Which lines of the entries hold the string "agent"? Copy each one.

---------- Entries provided ----------

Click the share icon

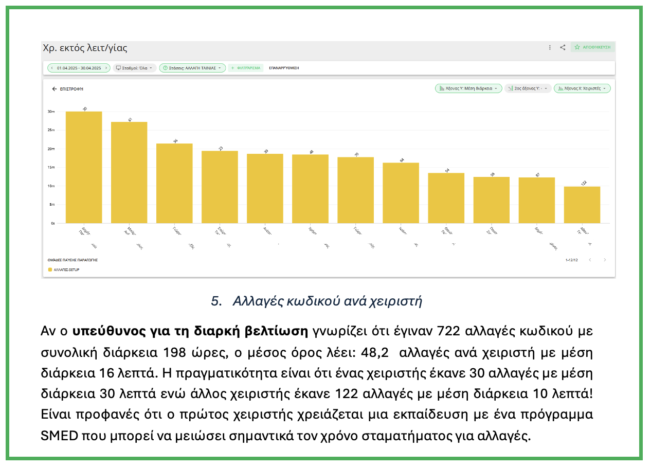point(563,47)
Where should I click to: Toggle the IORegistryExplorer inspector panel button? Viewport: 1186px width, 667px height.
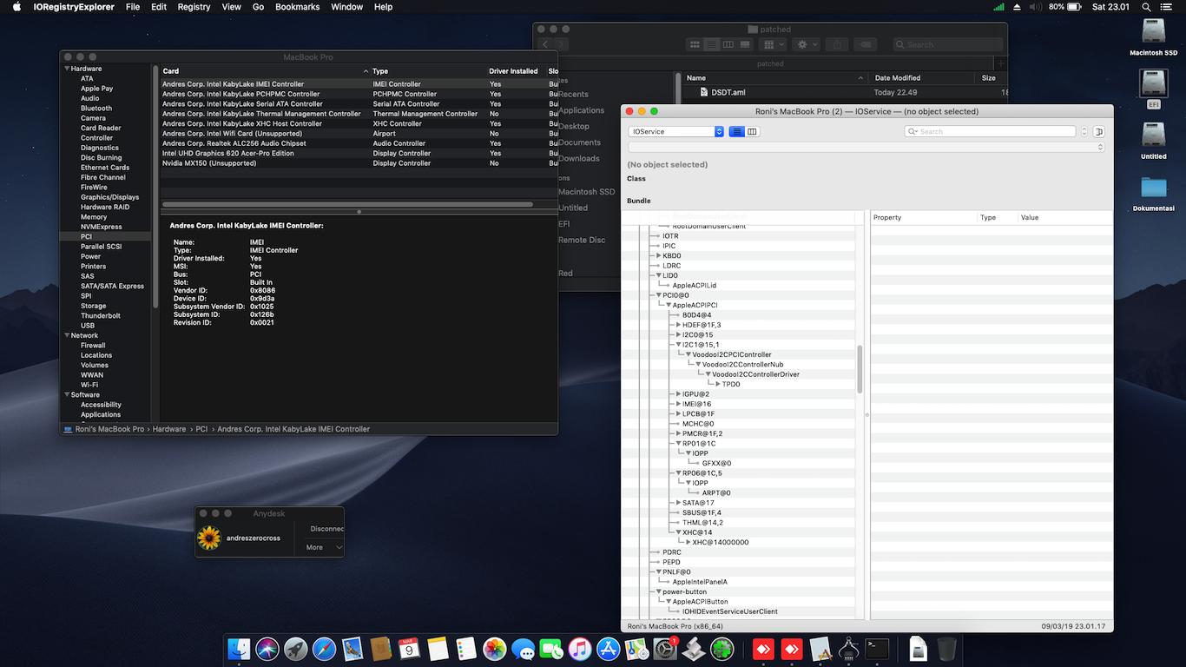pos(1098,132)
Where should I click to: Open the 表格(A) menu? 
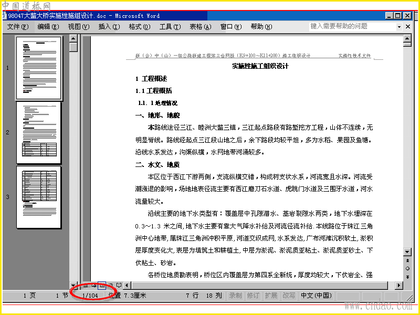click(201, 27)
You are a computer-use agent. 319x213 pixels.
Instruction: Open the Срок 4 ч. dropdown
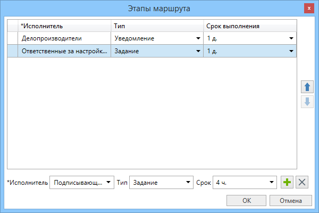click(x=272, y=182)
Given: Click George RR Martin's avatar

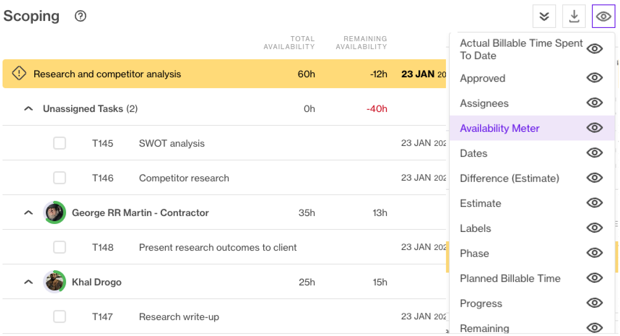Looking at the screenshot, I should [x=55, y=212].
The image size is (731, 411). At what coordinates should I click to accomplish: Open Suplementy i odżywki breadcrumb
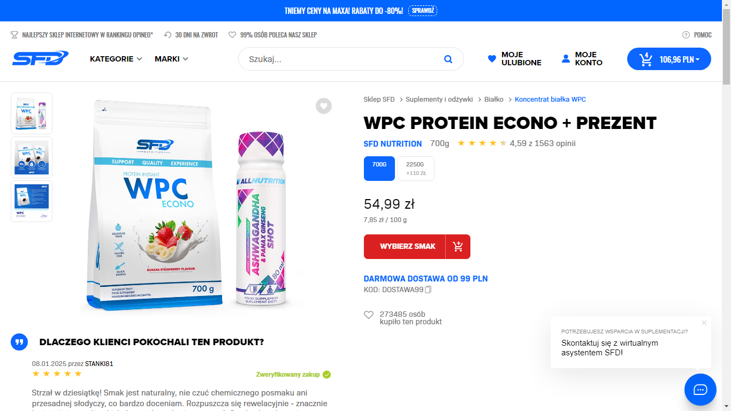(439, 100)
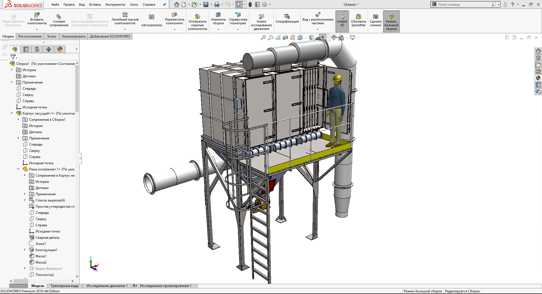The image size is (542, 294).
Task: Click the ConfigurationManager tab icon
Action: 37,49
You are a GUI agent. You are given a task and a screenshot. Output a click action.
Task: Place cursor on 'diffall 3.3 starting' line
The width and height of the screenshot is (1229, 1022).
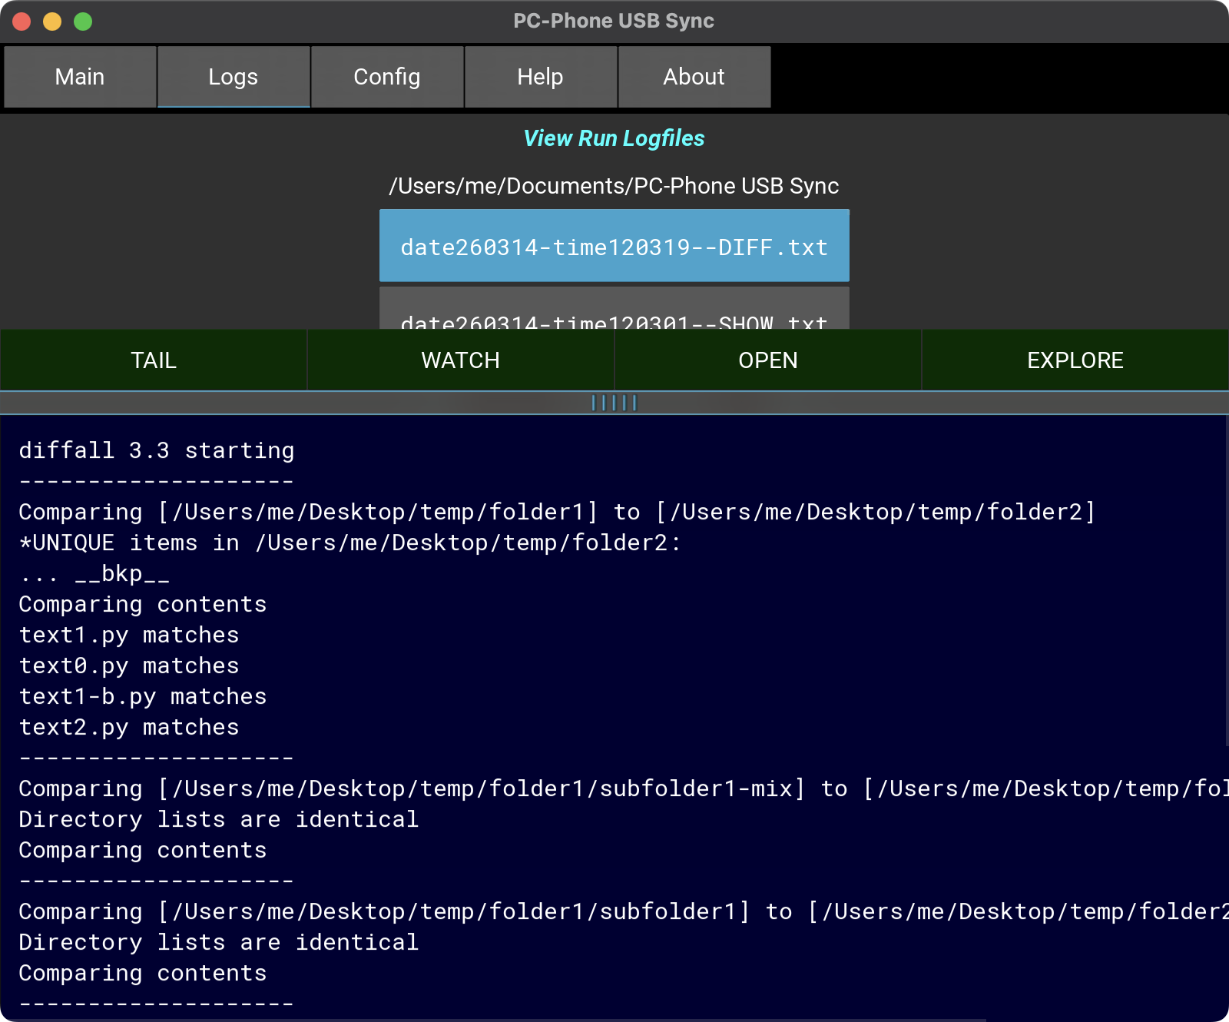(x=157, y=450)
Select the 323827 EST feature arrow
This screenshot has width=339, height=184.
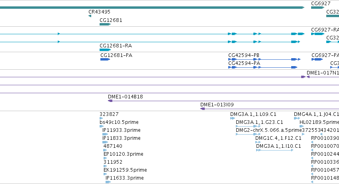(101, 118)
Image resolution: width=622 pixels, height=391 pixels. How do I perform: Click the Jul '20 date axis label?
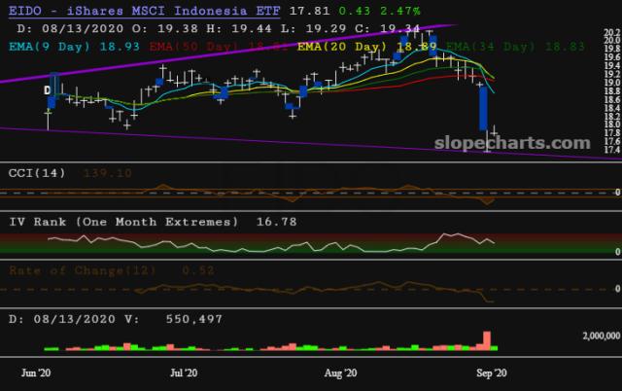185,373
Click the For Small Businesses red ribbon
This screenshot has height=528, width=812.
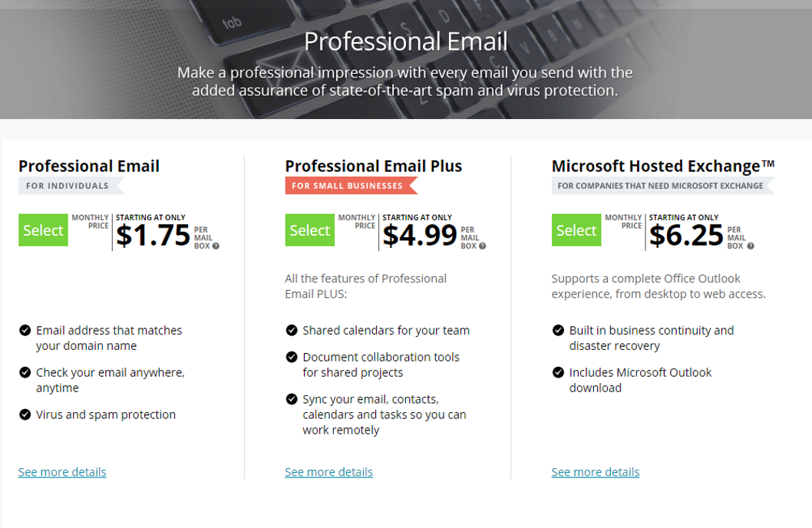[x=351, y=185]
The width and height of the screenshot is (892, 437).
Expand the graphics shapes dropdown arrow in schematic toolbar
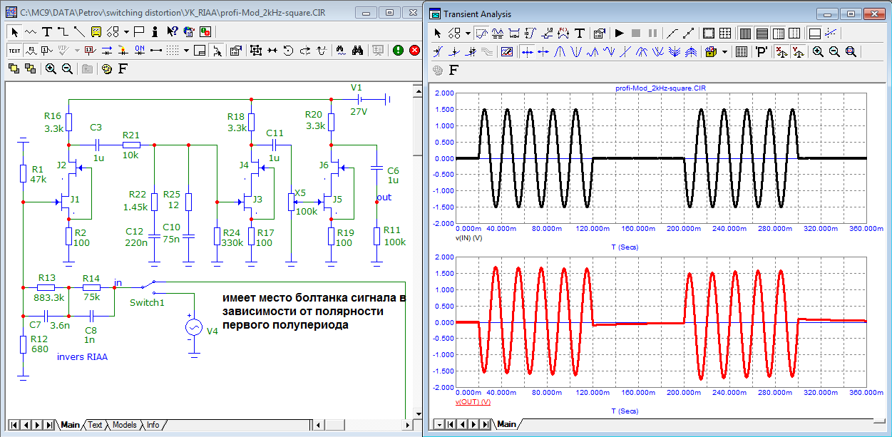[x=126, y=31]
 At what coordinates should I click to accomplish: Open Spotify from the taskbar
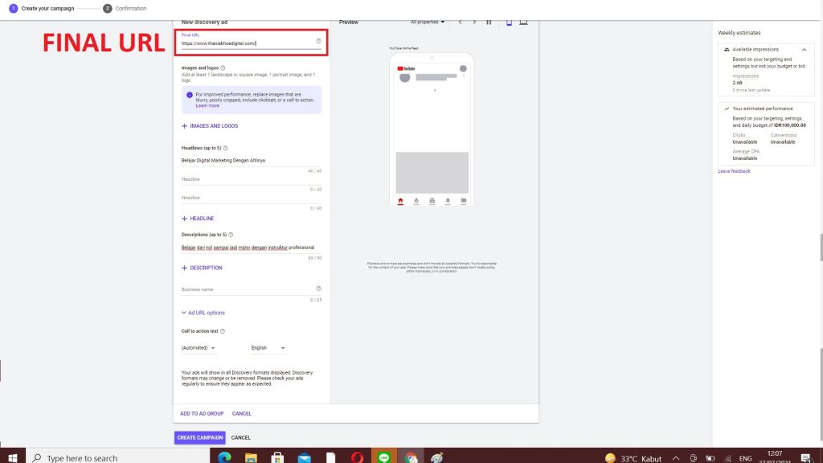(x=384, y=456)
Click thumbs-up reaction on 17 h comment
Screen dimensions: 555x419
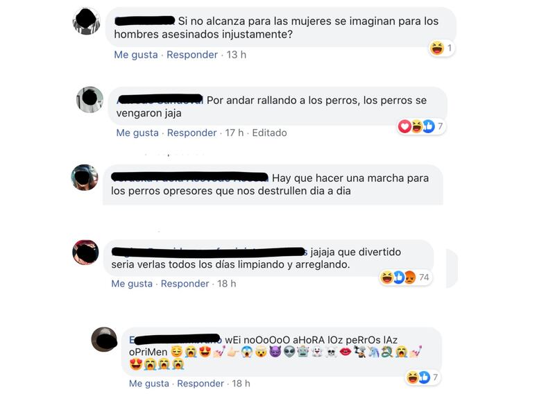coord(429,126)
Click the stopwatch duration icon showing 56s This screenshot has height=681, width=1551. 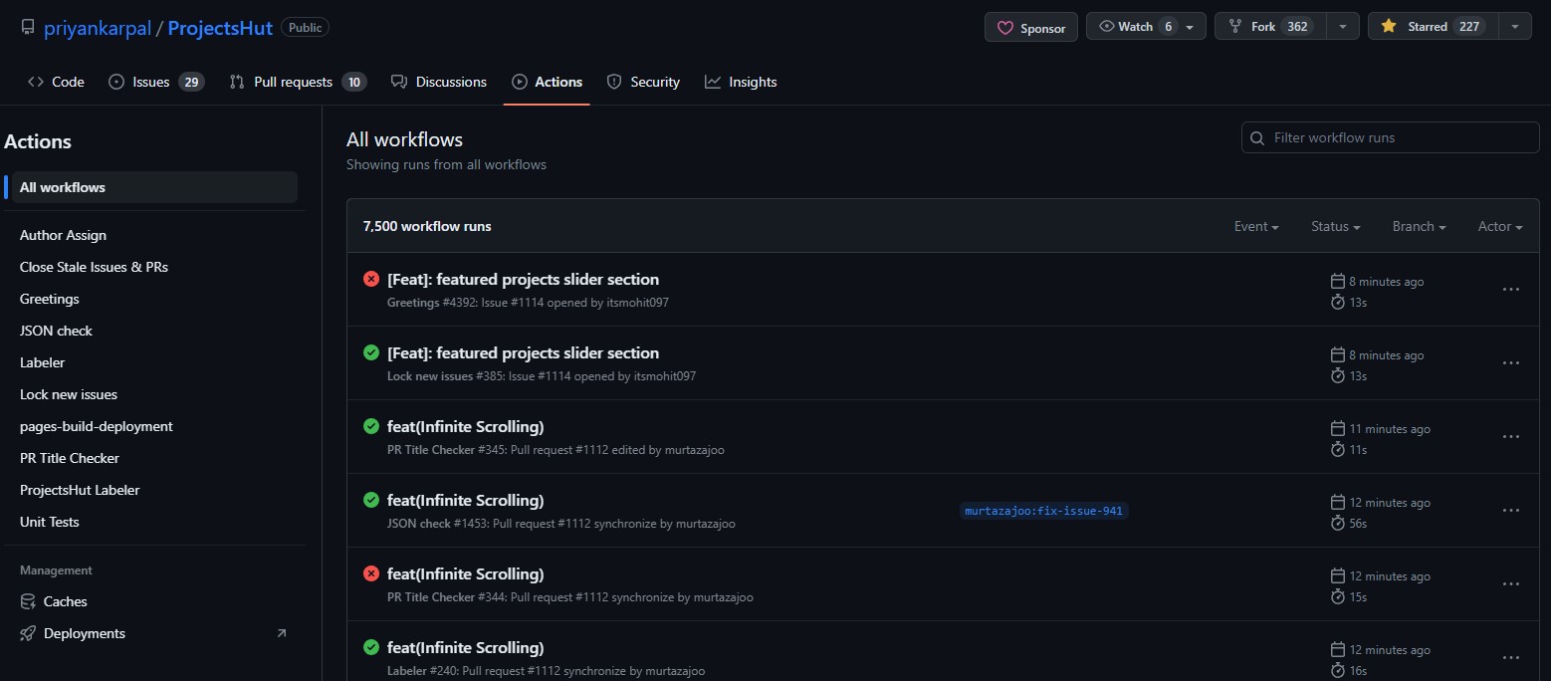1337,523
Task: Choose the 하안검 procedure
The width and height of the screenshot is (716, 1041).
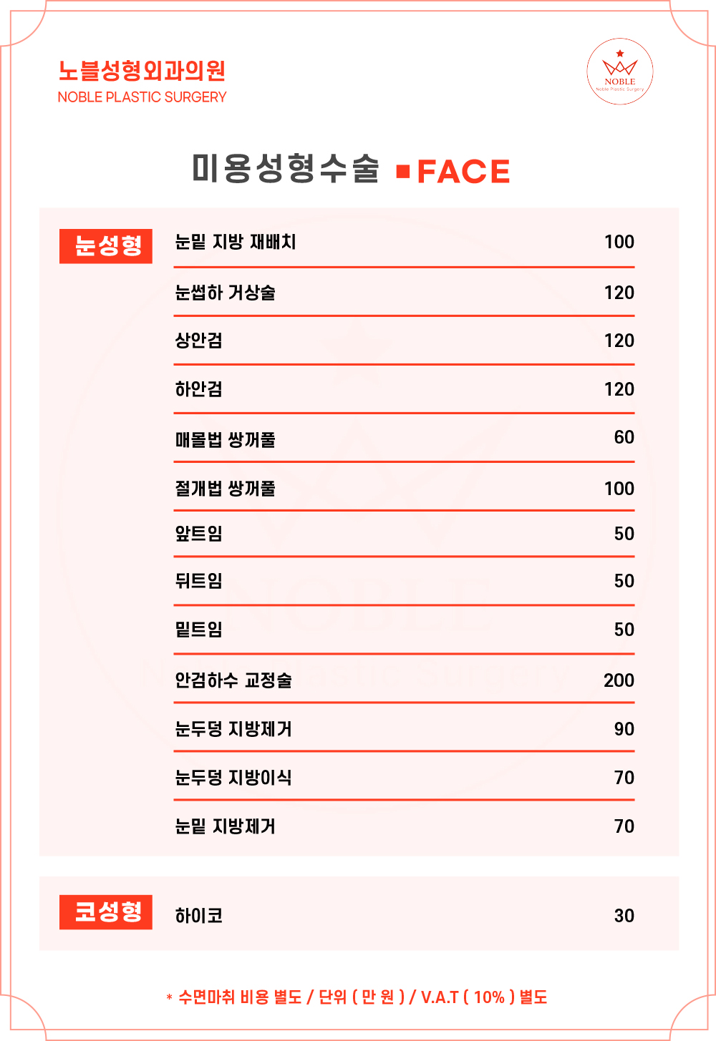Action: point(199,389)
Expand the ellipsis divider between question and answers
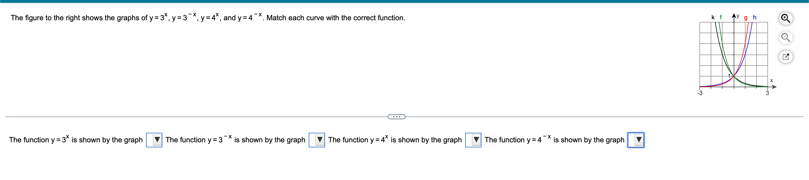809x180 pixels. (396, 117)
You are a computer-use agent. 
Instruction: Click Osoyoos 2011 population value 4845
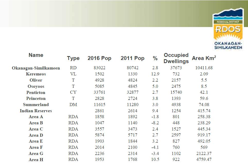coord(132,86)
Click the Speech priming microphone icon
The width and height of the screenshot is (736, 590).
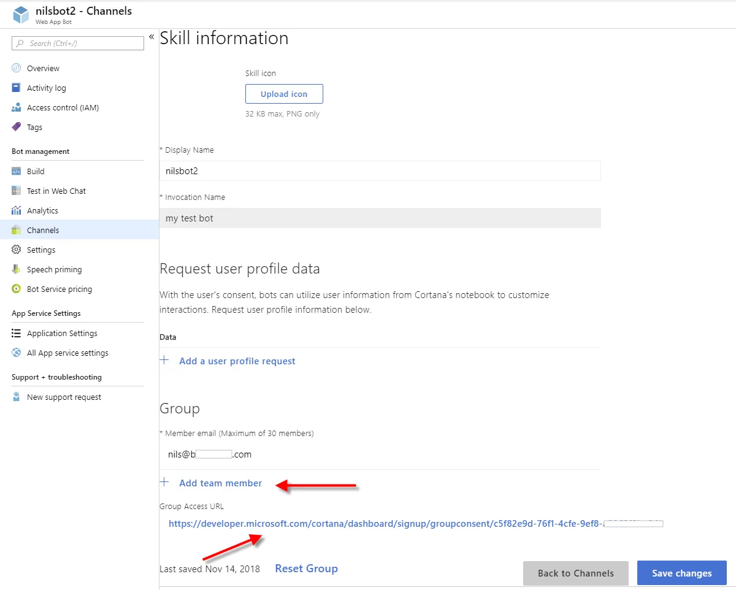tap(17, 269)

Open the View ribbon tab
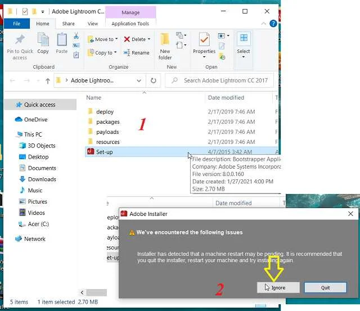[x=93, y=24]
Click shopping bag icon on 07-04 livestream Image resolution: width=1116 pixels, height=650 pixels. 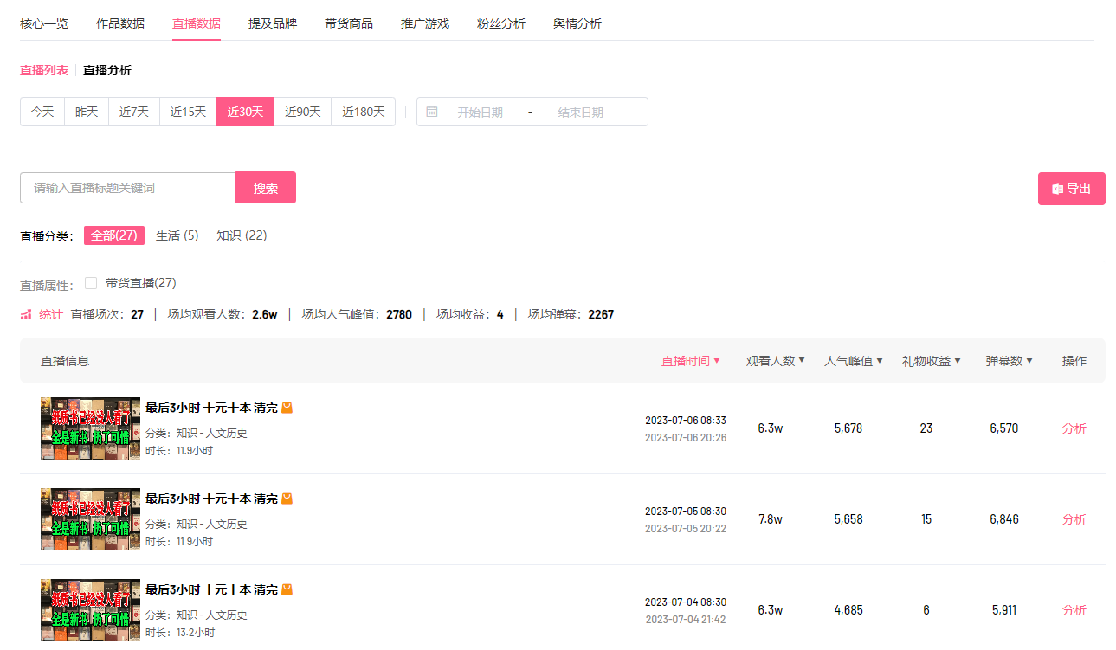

----------

**Solution to this problem:**
You are a computer-use agent. 319x213 pixels.
You are a GUI agent. You are given a task and a screenshot. Output a click action.
You are a computer-use agent. 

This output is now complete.